§ **Text shown**:
*** Block opens ***

LOS ANGELES, April 17 /PRNewswire/ -- Researchers from the Barbara Ann Karmanos Cancer Institute in Detroit, MI presented strong evidence today that an antibiotic typically prescribed for Alzheimer's patients could be effective in eventually treating certain types of cancers.
Q. Ping Dou, Ph.D., leader, Prevention Program at Karmanos, and members of his lab announced the findings of their study showing that the drug Clioquinol (CQ) appears to have an anti-tumor effect in mice bearing human prostate cancer cells. The announcement was made at the American Association of Cancer Research (AACR) annual meeting in Los Angeles, CA.
Dr. Dou and his team turned to the copper-binding compound CQ after discovering that prostate, breast, brain, colon and lung tumor tissue often have a higher level of copper than normal tissue. According to Dr. Dou, this led his team to investigate whether cancers with high levels of copper can lead to targeted treatment.
Karmanos researchers found that after binding CQ to the copper in prostate tumor tissue, the drug induces cell death in human prostate cancer cells.

*** Block closes ***

§ **Collected data**:
*** Block opens ***

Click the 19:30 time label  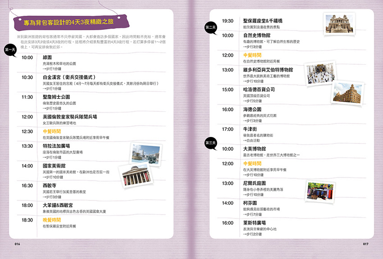tap(228, 21)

*** Block closes ***

§ **Instructions for the task**:
From the Clioquinol press release, list every type of tumor tissue that often has a higher copper level than normal tissue.

§ **Task result**:
Prostate, breast, brain, colon, lung